Und wenn sie nicht kommen konnte, gab ihr niemand mehr das Gefühl, sich dafür schuldig fühlen zu müssen.

Galina Iwanowna brauchte eine Weile, um sich daran zu gewöhnen.

Eines Tages kam Natalia zu Besuch und bemerkte mehrere Einkaufstaschen auf dem Tisch.

— Hast du die selbst bestellt?

Ihre Schwiegermutter lächelte.

— Ich musste es lernen.

Dann sah sie Natalia direkt an.

— Natascha, komm zu uns, wenn du möchtest. Nicht, weil du musst.

Natalia lächelte.

Und zum ersten Mal seit langer Zeit hatte sie das Gefühl, wieder frei atmen zu können. Einige Monate später war Wladimir fast vollständig genesen.
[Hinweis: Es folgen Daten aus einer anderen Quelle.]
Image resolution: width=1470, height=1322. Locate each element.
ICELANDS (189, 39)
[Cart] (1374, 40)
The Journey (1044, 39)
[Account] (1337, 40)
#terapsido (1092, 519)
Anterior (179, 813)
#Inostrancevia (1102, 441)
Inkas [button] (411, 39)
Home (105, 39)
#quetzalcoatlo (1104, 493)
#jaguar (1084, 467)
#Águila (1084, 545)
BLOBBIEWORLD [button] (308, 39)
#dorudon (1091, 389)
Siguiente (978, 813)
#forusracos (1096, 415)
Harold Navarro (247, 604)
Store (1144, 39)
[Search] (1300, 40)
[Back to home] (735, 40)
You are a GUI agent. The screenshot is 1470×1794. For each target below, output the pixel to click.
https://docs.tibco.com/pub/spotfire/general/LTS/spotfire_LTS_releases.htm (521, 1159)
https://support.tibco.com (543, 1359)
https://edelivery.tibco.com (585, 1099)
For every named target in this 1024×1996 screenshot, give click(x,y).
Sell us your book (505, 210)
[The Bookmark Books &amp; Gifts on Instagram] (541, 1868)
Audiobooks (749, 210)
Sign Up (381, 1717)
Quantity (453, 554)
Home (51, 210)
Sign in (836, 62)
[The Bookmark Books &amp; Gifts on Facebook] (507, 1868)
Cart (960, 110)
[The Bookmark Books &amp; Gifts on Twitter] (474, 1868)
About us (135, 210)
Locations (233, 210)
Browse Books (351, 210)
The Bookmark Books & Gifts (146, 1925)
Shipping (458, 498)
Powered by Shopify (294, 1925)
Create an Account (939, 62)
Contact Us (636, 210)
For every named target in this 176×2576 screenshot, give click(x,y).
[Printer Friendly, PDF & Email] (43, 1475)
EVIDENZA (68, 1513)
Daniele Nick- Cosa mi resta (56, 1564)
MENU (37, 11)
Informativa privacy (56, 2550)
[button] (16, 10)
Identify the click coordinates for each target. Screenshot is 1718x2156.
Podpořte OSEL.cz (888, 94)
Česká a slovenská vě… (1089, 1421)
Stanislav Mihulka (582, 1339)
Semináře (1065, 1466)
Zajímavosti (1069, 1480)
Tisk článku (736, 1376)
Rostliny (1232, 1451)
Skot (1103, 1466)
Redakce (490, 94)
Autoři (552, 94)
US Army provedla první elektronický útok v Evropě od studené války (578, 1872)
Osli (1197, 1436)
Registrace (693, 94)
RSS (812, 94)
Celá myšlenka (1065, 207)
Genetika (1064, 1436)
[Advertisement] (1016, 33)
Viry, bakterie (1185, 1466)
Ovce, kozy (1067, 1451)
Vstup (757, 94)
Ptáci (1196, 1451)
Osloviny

Er ging wieder allein nach draußen.

Er erledigte kleine Einkäufe.

Er reparierte wieder Dinge im Haus.

Sie brauchten keine tägliche Hilfe mehr.

Doch Natalia hatte inzwischen die wichtigste Lektion ihres Lebens gelernt.

Jemanden zu lieben bedeutet nicht, rund um die Uhr für ihn verfügbar sein zu müssen.

Jemandem zu helfen bedeutet nicht, dafür das eigene Leben aufzugeben.

Und Nein zu sagen bedeutet nicht, undankbar zu sein.

Manchmal ist ein Nein die einzige Möglichkeit, die eigenen Grenzen und gleichzeitig die Beziehungen zu den Menschen zu schützen, die man liebt.

Auch Sergej veränderte sich.

Nicht über Nacht.

Aber wenn seine Mutter ihn anrief und etwas von ihm wollte, ging er nicht mehr automatisch davon aus, dass Natalia es erledigen würde.

Er fragte:

— Kann Natalia?

Und fügte sofort hinzu:

— Wenn sie nicht kann, ist das kein Problem. Ich kümmere mich darum.

Für Natalia bedeutete dieser einfache Satz mehr als jede Entschuldigung. Denn sie hatte nie verlangt, für ihre Liebe bezahlt zu werden.